### GOAL
Rewrite the lines from the one containing "Where should I" through the one containing "[1076, 414]", changing "product dialog" to "settings dialog" and keeping everything else the same. Return only those lines, without the pictures.

### SOURCE RECORDS
►

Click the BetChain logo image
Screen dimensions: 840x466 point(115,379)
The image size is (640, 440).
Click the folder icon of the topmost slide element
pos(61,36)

◄
►

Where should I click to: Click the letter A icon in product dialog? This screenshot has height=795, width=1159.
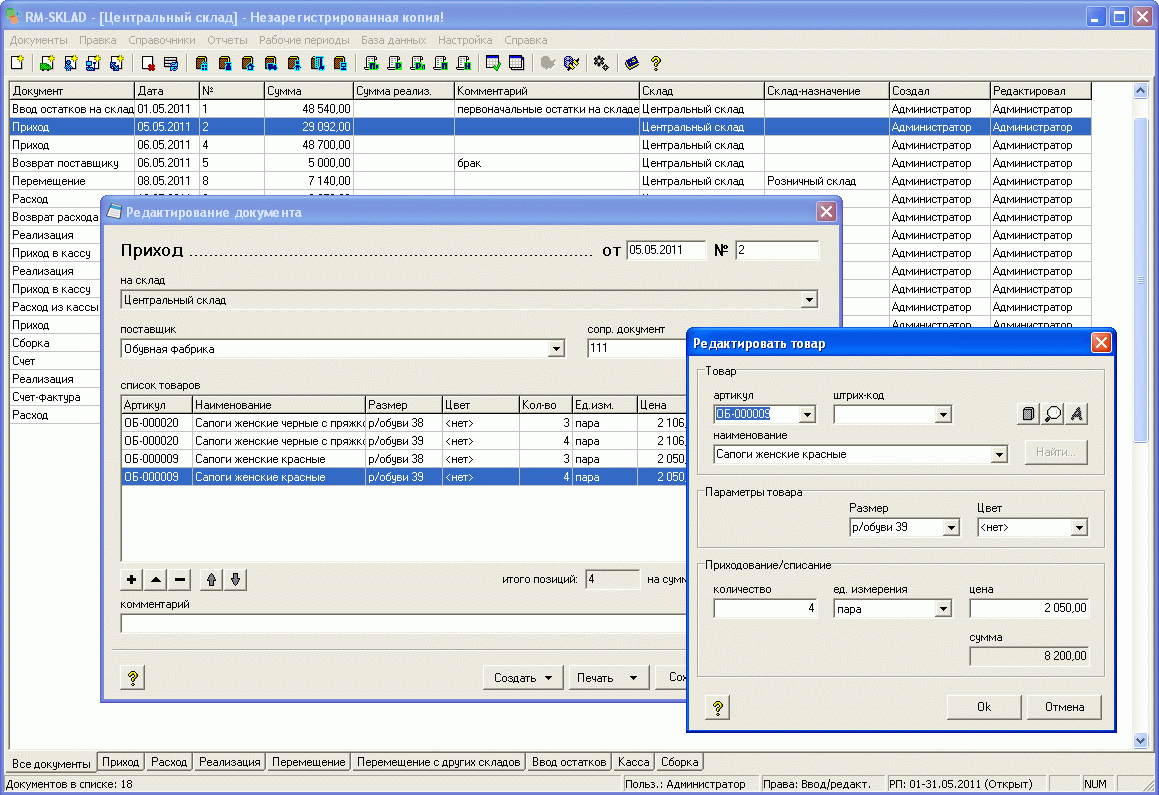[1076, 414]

◄

### ANSWER TO THIS TASK
Where should I click to: Click the letter A icon in settings dialog? This screenshot has height=795, width=1159.
[1076, 414]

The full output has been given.